After he managed to hire a charlatan to collect his ballot petition signatures, after he was forced to run as a write-in candidate for his seat, Rep. Thaddeus McCotter, R-Mich., talked to Alex Pappas.

NBC’s Chuck Todd on Tuesday asked on Twitter, “Will McCotter join Bob Dornan who allowed longshot presidential ambitions cost him a house seat months later?”

Asked to respond, McCotter said, “Chuck Todd is an idiot then. Am I wrong? All right, Chuck, how did ending the campaign in September impact the gearing up to run for re-election where I would have had only that one opponent on the ballot? How did that affect my petition? The people that think that are idiots.”

Yes, well – today, McCotter has announced that he’s quitting Congress (it returns to work next week), confirming for all time that he was just bored with the job. “The recent event’s totality of calumnies, indignities and deceits,” he said, “have weighed most heavily upon my family.”
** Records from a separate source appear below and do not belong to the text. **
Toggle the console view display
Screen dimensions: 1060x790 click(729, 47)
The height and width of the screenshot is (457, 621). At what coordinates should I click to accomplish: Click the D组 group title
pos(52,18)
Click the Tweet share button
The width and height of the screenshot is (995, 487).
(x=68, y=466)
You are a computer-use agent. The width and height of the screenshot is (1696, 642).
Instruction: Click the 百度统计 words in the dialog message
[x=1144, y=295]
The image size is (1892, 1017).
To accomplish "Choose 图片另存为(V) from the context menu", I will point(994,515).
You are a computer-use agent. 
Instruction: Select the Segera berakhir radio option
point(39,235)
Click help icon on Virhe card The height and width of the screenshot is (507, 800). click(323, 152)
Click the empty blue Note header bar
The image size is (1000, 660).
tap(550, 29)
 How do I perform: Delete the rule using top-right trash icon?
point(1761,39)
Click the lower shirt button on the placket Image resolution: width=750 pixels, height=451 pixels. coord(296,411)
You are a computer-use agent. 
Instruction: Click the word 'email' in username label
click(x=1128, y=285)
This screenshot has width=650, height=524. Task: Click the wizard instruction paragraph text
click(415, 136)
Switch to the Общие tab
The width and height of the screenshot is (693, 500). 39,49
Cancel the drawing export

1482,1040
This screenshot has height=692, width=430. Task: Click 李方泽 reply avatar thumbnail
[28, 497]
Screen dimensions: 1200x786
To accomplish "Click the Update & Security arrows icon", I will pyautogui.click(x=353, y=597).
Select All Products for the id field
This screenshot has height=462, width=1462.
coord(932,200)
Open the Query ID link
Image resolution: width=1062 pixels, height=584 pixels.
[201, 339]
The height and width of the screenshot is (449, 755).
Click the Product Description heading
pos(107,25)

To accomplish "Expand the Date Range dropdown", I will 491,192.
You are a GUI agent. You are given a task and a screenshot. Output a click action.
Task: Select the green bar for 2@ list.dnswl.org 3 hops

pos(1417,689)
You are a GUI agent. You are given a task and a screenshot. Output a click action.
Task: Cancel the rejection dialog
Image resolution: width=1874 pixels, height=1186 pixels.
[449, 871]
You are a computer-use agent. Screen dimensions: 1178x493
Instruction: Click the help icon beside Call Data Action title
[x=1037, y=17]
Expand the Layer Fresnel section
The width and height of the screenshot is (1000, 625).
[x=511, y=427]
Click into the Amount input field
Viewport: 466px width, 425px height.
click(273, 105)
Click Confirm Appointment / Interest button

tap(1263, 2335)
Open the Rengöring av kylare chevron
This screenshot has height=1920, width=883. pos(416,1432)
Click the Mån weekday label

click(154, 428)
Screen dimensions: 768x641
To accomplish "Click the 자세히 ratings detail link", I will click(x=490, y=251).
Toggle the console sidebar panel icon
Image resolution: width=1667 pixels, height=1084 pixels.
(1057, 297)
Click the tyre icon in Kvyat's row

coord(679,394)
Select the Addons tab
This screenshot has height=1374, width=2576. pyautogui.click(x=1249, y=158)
While our family takes this step into the rest of our lives, we do so with the ultimate confidence in our country’s future. True, as at other times in the life of our nation, we live in an Age of Extremes that prizes intensity over sanity; rhetoric over reality; and destruction over creation. But this too shall pass, thanks to the infinite, inspired wisdom of the sovereign people who, with God’s continued blessings, will again affirm for the generations American Exceptionalism.

This was how McCotter talked. In another era, where voters got to know their candidates via newspaper print-ups of their speeches, his combination of long nouns and long adjectives might have gotten him somewhere. Alas.